- Developer: Capcom
- Publisher: Capcom
- Director: Yasunori Ichinose
- Producer: Ryozo Tsujimoto
- Series: Monster Hunter
- Platform: PlayStation Portable PlayStation 3
- Release: PlayStation PortableJP: December 1, 2010; PlayStation 3JP: August 25, 2011;
- Genre: Action role-playing
- Modes: Single-player, multiplayer

= Monster Hunter Portable 3rd =

2010 video game

 is a 2010 action role-playing game developed and published by Capcom for the PlayStation Portable. It is the third handheld installment in the Monster Hunter franchise. Like its predecessor, Monster Hunter Freedom 2, Portable 3rd is an original title that adapts the core content of Monster Hunter Tri into a new single player campaign, adding supplemental original content. The game introduces regions, monsters, and a revised Felyne combat system.

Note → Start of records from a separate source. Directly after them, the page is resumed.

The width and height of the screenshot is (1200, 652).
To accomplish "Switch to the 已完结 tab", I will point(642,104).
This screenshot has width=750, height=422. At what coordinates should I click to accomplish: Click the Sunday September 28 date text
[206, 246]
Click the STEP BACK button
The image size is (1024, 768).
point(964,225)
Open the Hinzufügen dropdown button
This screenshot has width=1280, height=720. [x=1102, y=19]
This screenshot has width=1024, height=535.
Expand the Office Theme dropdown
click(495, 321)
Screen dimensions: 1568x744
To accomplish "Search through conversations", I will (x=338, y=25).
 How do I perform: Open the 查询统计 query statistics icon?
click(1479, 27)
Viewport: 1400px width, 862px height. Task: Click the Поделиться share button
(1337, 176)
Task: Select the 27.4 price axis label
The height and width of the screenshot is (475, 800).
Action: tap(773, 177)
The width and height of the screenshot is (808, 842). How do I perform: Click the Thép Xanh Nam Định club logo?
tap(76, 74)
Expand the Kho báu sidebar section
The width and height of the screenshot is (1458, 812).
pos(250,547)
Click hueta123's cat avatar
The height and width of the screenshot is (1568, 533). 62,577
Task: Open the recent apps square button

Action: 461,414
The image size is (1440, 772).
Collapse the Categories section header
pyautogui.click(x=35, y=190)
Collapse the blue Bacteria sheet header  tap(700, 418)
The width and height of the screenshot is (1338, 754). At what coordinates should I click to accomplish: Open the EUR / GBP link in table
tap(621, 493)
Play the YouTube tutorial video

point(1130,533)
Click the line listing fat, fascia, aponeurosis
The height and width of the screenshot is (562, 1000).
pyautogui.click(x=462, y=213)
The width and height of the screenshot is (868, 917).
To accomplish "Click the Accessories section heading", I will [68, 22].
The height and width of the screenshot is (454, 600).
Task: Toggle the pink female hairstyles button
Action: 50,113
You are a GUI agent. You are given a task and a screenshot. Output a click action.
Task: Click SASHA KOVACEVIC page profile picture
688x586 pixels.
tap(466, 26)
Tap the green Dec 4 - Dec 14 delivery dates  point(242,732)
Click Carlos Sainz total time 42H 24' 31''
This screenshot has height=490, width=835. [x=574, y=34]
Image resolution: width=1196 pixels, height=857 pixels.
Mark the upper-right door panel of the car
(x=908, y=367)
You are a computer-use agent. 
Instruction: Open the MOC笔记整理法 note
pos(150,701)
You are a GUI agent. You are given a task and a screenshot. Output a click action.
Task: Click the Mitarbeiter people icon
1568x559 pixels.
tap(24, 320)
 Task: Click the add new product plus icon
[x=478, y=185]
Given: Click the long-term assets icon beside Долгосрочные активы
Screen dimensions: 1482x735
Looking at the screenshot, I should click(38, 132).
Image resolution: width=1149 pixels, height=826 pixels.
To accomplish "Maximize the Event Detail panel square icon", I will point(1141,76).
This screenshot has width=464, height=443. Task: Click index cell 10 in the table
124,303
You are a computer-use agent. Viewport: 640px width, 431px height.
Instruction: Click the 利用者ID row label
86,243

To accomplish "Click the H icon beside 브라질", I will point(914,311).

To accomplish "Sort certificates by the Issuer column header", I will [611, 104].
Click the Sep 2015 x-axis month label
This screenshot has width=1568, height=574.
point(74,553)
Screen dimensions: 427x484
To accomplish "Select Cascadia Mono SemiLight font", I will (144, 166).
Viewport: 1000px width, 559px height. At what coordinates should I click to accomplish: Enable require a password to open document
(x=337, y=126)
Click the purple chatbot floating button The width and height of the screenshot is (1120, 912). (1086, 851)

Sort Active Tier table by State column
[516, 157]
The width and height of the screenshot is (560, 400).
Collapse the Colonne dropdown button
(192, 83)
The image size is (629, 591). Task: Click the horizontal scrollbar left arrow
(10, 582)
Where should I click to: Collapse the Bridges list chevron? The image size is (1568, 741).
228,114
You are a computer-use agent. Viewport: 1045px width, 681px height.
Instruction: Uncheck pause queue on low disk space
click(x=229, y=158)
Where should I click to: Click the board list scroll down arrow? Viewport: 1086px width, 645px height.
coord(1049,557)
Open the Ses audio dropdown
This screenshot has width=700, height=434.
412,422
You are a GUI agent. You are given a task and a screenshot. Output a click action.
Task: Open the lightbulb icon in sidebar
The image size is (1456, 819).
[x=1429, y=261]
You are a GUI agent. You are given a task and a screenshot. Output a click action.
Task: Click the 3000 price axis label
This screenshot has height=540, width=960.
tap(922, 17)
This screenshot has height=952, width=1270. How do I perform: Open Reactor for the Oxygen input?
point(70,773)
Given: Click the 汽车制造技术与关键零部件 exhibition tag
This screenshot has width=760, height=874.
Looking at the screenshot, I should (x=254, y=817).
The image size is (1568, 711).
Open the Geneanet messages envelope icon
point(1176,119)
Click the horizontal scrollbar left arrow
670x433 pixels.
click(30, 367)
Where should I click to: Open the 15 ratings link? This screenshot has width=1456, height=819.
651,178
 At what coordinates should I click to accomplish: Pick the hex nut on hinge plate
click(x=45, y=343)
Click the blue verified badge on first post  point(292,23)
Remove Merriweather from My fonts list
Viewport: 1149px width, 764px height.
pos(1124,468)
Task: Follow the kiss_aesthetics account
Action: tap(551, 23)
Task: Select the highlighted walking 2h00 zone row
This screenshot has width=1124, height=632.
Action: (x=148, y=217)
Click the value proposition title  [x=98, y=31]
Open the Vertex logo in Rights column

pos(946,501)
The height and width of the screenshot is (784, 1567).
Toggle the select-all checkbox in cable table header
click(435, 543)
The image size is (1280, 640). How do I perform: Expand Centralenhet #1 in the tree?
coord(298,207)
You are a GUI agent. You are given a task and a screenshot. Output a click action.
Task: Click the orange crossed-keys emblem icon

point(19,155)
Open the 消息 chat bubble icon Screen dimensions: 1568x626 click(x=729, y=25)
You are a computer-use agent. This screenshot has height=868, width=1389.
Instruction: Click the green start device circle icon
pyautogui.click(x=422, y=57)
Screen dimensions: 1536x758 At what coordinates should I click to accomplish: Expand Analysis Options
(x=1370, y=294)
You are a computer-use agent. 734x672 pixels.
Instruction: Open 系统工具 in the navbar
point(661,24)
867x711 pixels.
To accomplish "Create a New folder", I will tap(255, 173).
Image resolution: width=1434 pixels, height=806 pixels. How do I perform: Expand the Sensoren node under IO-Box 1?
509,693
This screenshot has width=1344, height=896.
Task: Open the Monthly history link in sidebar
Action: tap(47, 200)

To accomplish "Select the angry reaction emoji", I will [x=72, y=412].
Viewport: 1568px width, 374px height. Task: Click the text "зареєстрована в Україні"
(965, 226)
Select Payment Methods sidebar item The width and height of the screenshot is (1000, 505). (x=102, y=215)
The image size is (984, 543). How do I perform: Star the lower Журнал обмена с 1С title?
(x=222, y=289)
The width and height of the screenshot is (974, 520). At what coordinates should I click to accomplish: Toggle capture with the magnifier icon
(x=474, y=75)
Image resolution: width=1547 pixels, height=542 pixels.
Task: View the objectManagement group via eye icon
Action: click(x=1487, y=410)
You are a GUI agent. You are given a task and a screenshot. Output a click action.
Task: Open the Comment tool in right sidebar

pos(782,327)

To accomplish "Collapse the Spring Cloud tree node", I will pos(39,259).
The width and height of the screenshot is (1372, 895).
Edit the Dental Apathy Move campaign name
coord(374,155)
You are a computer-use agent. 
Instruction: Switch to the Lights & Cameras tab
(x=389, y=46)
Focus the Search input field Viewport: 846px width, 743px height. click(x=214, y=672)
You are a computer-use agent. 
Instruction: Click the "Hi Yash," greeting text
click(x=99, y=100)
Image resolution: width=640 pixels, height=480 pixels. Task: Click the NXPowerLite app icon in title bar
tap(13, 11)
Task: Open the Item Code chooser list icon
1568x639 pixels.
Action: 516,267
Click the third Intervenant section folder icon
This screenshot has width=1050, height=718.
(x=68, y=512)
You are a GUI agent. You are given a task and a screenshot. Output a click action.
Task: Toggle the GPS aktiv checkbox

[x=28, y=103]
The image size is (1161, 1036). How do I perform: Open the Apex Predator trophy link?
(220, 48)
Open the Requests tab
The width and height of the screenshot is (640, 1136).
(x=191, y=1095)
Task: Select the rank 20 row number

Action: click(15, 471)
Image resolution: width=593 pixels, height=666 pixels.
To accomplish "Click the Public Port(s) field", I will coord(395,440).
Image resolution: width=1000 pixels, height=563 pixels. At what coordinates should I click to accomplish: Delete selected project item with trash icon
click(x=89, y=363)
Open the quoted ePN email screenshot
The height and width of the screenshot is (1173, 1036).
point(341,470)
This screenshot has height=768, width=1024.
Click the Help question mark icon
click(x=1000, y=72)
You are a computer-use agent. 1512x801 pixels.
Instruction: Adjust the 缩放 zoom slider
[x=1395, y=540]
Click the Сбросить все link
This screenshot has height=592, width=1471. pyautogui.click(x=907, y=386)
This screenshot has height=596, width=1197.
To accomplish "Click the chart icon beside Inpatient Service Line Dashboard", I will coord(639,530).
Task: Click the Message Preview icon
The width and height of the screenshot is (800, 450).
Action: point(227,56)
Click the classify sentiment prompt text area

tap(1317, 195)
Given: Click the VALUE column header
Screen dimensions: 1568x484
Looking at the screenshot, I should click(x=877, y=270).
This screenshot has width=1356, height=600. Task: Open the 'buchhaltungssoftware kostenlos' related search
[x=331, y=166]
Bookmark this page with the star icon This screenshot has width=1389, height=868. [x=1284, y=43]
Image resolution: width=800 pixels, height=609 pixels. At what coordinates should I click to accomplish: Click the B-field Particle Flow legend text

A high definition remaster, the first of Sony's "PSP Remasters" series for the PlayStation 3, was released in Japan on August 25, 2011. The remaster's features include enhanced HD graphics, 3D support and shared save support with the PSP.

==Gameplay==

As with previous installments, the player takes the role of the titular monster hunter, sent from the hunters guild to Yukumo village (Japanese : ユクモ村) to undertake quests which range from slaying creatures to harvesting/gathering different items. The player starts with weapons and armor that is given to new hunters, but is able to craft better equipment by using the materials obtained from mining, gathering and carving slain monsters.

Quests are divided into two main branches, villages quests obtained from the village chief and guild quests from the hunting guild hall. There are also additional quests given by the drink vendor to expand the menu of drink players can purchase to apply a buff before a hunt, as well as Downloadable Content quests.

==Reception==
Famitsu gave the PSP version a score of two tens, one nine, and one ten, for an almost-perfect score of 39 out of 40.

==Sales==
The game was number one in the Japanese sales chart of 5 December 2010, replacing Gran Turismo 5. Within two weeks of release by December 20, Monster Hunter Portable 3rd sold 2.58 million units in Japan. According to the game's publisher, Monster Hunter Portable 3rd was "now the fastest selling PSP title ever in Japan" and "the fastest selling game in Capcom's history." By June 2011, the game's sales in Japan had reached 4.8 million units, making it one of the best-selling PSP games.